**WHAT IS BEING ASKED:**
Among the lines below, a stretch begins at the one with "По всій Україні" and ends at the one with "Транспорт (14, 76)". Repeat that stretch exactly, ends included.

Stored entries
────────────────────────────────────────
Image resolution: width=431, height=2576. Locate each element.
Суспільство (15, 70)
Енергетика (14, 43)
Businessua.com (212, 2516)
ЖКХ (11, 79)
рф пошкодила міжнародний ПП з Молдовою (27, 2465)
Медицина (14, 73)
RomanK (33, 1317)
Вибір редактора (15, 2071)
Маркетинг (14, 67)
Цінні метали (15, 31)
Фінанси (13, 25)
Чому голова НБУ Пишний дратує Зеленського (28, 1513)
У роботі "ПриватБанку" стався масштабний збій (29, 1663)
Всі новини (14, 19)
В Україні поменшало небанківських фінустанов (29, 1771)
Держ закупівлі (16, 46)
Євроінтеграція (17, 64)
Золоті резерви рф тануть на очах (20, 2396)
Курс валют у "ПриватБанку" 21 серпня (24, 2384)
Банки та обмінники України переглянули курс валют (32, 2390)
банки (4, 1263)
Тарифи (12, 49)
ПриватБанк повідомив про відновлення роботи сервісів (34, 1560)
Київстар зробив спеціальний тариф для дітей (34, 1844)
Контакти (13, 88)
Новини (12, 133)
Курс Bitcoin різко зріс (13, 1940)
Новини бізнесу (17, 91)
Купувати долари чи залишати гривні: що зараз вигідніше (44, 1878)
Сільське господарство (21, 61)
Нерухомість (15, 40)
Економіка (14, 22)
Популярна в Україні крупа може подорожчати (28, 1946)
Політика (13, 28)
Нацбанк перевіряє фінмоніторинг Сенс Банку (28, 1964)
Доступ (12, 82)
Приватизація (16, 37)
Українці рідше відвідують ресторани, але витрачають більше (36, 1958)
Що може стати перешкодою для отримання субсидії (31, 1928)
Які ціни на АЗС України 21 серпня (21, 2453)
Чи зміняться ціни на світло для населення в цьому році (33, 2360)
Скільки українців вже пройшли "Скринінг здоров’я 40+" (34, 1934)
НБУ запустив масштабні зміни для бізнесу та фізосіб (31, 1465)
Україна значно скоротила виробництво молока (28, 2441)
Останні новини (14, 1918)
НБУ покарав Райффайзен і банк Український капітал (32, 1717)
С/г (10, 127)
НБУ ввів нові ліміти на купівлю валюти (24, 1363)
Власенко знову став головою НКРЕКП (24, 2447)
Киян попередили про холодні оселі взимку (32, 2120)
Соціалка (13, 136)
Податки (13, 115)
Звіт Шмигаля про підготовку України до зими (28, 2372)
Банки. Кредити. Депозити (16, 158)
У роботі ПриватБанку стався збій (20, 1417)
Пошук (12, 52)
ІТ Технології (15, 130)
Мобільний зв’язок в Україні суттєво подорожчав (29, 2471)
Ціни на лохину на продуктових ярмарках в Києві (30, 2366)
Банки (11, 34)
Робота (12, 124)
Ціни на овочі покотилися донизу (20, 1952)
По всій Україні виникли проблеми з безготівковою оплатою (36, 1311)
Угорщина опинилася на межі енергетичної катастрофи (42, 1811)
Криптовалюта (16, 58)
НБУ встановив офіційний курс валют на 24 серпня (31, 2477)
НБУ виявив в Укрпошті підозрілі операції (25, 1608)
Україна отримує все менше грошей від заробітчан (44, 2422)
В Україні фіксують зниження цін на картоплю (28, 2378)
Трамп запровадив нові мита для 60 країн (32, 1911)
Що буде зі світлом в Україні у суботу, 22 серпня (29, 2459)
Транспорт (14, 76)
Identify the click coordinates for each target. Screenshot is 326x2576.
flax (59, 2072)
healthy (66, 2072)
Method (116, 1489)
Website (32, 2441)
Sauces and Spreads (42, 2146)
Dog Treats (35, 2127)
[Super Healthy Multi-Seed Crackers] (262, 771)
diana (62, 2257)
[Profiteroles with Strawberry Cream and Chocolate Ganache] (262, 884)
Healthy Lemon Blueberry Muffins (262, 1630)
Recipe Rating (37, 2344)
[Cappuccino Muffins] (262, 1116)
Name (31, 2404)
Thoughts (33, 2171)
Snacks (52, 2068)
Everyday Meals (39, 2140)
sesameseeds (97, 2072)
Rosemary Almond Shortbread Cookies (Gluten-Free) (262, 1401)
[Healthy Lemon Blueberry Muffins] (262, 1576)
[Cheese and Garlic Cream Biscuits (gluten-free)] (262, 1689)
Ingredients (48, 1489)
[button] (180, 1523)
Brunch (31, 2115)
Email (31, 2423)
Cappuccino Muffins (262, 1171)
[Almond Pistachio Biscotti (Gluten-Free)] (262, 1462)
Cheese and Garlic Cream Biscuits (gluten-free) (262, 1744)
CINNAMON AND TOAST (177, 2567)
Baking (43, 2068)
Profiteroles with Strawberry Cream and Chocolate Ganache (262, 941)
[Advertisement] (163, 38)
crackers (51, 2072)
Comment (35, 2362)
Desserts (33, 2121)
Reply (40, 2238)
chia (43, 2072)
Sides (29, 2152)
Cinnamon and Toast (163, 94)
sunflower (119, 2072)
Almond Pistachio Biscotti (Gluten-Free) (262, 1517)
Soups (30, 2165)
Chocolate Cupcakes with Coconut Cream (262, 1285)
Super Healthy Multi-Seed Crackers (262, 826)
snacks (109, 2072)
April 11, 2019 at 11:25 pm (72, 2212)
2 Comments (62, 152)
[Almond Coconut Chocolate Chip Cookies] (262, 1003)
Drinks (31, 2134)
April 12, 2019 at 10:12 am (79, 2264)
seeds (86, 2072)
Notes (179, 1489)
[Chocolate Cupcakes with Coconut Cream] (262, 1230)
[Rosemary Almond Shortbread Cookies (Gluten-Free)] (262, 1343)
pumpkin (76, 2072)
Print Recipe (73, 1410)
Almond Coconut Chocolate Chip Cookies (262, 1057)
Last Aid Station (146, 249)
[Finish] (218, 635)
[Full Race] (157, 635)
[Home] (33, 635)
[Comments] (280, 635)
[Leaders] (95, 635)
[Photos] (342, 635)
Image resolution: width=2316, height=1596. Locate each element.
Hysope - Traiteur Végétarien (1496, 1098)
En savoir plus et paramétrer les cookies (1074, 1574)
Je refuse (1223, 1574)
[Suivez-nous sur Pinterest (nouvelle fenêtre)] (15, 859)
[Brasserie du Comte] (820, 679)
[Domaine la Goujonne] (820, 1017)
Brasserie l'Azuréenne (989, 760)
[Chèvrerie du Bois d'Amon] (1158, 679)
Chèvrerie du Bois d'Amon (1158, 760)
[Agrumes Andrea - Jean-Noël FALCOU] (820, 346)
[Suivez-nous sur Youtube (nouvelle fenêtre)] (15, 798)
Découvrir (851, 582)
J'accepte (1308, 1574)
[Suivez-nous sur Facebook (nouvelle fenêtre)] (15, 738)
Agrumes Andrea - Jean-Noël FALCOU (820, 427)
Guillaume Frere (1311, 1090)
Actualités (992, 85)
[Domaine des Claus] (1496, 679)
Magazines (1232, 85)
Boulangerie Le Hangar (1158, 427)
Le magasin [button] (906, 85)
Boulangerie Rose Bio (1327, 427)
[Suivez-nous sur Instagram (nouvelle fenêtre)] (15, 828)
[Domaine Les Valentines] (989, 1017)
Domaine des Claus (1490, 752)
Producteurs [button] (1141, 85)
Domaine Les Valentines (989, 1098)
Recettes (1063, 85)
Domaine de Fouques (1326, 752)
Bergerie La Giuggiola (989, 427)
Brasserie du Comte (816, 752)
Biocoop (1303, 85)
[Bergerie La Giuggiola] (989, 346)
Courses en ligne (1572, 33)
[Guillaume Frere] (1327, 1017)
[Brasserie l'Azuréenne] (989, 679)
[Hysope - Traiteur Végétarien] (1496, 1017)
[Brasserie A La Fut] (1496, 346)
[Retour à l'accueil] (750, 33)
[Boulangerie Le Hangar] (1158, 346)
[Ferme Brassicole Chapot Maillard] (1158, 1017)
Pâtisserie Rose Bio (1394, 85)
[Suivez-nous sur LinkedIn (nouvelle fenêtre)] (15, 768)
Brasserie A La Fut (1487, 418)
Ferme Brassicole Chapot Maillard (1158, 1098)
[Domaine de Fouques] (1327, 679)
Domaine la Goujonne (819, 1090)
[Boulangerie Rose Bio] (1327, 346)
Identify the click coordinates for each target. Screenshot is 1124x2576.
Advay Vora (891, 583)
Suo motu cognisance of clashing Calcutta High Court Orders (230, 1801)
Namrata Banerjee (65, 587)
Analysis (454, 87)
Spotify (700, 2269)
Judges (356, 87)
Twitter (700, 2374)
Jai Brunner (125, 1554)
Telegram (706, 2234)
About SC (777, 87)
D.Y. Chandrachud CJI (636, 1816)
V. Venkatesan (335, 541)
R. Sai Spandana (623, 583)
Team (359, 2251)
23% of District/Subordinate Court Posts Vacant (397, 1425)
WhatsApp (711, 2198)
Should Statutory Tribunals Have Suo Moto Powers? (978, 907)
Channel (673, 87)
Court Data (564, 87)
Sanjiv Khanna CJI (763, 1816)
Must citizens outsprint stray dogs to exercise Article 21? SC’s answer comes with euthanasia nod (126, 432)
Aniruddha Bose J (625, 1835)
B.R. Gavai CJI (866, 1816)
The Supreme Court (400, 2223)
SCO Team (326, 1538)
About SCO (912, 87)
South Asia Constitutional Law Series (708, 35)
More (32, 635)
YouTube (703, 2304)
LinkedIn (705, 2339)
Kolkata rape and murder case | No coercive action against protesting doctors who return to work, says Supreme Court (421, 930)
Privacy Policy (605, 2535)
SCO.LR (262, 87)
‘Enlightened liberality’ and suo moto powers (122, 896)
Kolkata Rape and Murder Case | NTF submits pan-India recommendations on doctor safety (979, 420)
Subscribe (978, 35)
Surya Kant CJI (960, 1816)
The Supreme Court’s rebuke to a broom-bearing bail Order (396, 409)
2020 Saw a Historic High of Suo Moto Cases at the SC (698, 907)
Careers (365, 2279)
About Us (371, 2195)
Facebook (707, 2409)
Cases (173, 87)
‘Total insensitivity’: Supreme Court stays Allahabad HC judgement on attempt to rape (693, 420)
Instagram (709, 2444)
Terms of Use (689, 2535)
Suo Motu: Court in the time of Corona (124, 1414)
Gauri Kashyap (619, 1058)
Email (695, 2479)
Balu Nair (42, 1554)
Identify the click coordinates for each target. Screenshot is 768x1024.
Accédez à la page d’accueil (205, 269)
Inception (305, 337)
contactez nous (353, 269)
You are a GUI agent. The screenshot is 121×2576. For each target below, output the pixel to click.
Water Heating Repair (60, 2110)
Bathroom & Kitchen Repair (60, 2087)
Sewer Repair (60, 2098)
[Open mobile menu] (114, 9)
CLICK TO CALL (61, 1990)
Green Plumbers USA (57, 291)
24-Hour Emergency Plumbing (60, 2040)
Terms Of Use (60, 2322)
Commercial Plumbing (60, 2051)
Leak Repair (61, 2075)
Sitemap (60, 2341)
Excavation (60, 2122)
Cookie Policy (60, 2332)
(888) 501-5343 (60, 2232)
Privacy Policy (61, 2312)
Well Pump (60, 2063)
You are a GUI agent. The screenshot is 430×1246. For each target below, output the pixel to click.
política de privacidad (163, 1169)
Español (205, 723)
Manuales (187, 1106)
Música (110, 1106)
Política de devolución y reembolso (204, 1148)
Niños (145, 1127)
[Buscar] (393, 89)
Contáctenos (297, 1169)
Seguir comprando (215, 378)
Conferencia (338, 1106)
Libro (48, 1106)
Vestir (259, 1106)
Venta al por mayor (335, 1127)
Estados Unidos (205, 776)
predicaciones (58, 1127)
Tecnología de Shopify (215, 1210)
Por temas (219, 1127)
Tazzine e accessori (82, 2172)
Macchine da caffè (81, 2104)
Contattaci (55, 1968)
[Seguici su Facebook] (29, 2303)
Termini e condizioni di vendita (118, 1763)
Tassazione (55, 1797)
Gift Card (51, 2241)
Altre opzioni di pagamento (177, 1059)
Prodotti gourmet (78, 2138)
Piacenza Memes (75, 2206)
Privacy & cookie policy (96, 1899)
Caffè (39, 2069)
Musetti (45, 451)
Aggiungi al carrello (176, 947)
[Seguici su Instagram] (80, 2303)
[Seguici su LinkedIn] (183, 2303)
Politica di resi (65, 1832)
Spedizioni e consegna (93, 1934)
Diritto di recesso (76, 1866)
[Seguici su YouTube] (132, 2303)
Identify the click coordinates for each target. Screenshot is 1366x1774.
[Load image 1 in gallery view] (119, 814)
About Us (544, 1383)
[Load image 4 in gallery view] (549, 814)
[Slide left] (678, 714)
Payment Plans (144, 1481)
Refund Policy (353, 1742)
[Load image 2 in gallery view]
────────────────────────────────────────
**EXERCISE OUTPUT:**
По всій Україні виникли проблеми з безготівковою оплатою (36, 1311)
Угорщина опинилася на межі енергетичної катастрофи (42, 1811)
Криптовалюта (16, 58)
НБУ встановив офіційний курс валют на 24 серпня (31, 2477)
НБУ виявив в Укрпошті підозрілі операції (25, 1608)
Україна отримує все менше грошей від заробітчан (44, 2422)
В Україні фіксують зниження цін на картоплю (28, 2378)
Трамп запровадив нові мита для 60 країн (32, 1911)
Що буде зі світлом в Україні у суботу, 22 серпня (29, 2459)
Транспорт (14, 76)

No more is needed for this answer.